Federico Dragogna (Ministri)

Verso la fine degli anni ottanta, quando avevo circa vent’anni, avevo incominciato a rifiutare tutto ciò che era in qualche misura colto. Volevo l’ignoranza, mi dava un senso di libertà d’espressione, di scontro sociale.
Pierpaolo Capovilla (Il teatro degli orrori)

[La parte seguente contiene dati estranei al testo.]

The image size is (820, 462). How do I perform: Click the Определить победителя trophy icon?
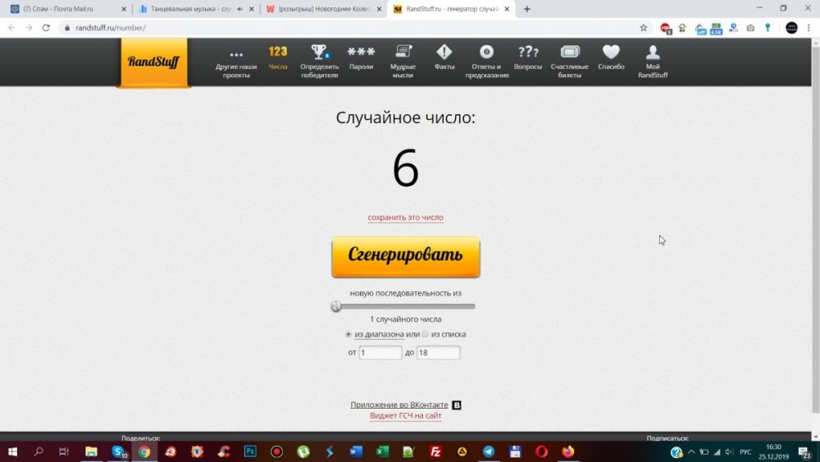pos(319,52)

Ho fatto il primo concerto a trentasei anni, le prime prove l’anno precedente. Non so suonare, se non per qualche lezione di pianoforte che ricordo ancora come un incubo. Le aveva volute mio padre. Figlio di due mezzadri, aveva la quinta elementare, suo padre imparò a leggere e a scrivere nella sezione del partito comunista.
Max Collini (Offlaga Disco Pax)

Ho lavorato alle ultime canzoni tenendole in testa, ero in giro a fare i concerti, allo sbaraglio totale, duecento date, avevo una chitarra di scorta per l’albergo e dei fogli sparsi. Ero un cantiere aperto. Avevo questo rapporto intimo deflagrato e tutto quello che succedeva attorno. Una strana tensione sociale, indecifrabile.